=== Instructions for the task ===
Please copy the stretch of the FBO industry article from "While such investment" through "more strategic expansion.", word for word.

=== Text segment ===
Changes in the FBO industry over the past several years due to massive influxes of private and industrial equity funding were the topic of discussion leading off the National Air Transportation Association's Aviation Business Conference yesterday in Nashville.
While such investment is not new to the segment, the FBO segment has become even more attractive due to its resilience, with business bouncing back strongly after Covid as private aviation flight hours have exceeded pre-pandemic flight hours. In many locations, demand for FBO services has outpaced supply.
As a result, infrastructure fund purchases have led FBO deals since 2021, causing the average number of multiples—the key contributor in determining an FBO sale price—to jump.
The sector is led by Signature Aviation and Atlantic Aviation, private-equity-backed mega-chains that are now showing more restraint at the FBO buffet, according to Nick Fazioli, head of aerospace and aviation with Jefferies. The two companies, which both changed hands over the past three years, are forgoing growth for the sake of growth in favor of a more strategic expansion.
“Part of it is just starting to be a little more selective around, ‘Does this make sense for my network, is this important for our customers, are the service and conditions on the airport conducive to what we’re trying to build as a portfolio?’” Fazioli said.
However, while the appetites of the two market leaders may have lessened, a second tier of consolidators such as Aero Centers, Modern Aviation, Hawthorne Global Aviation Services, Skyservice, and Avflight are eager for expansion. Chris Smith, managing director of global investment bank Harris Williams, expects to see at least two small FBO groups receive infrastructure fund investment in the coming months.
With approximately 3,000 FBOs in the U.S., Carl Muhs—v-p of business development with FBO consultancy Business Presentation Solutions—is seeing strong demand even among the smaller locations. “We’re seeing lots of new buyers, and they aren’t just large equity groups,” he told the audience. “We’re seeing folks that maybe have one location that want to add a second or third; we’re seeing consolidation on the field.”
Generally, those buyers are concerned primarily with the FBO core businesses of fueling and sheltering aircraft. “As important as flight schools, MROs, and charter/management is, a lot of these groups that are looking today really don’t want to do that business,” said Muhs, a former FBO owner himself. “It’s certainly a lot more involved; it takes a lot more capital, but the buyers are there—we have buyers for all those segments.”
He said while the magic number for fuel flowage for interested buyers is around 750,000 gallons a year, the key selling factor is the FBO’s remaining lease term. “If you are within five years, it’s time to start talking [with the airport sponsor] about that. Don’t wait until you are in that last year or two because that is where your value is.”

=== Exercise data ===

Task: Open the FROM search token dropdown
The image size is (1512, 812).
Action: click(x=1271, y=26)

--

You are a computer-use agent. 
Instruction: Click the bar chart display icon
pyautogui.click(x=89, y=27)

--

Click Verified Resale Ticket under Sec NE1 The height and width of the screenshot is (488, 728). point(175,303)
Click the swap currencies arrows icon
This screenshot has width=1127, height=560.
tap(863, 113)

=== Response area ===
While such investment is not new to the segment, the FBO segment has become even more attractive due to its resilience, with business bouncing back strongly after Covid as private aviation flight hours have exceeded pre-pandemic flight hours. In many locations, demand for FBO services has outpaced supply.
As a result, infrastructure fund purchases have led FBO deals since 2021, causing the average number of multiples—the key contributor in determining an FBO sale price—to jump.
The sector is led by Signature Aviation and Atlantic Aviation, private-equity-backed mega-chains that are now showing more restraint at the FBO buffet, according to Nick Fazioli, head of aerospace and aviation with Jefferies. The two companies, which both changed hands over the past three years, are forgoing growth for the sake of growth in favor of a more strategic expansion.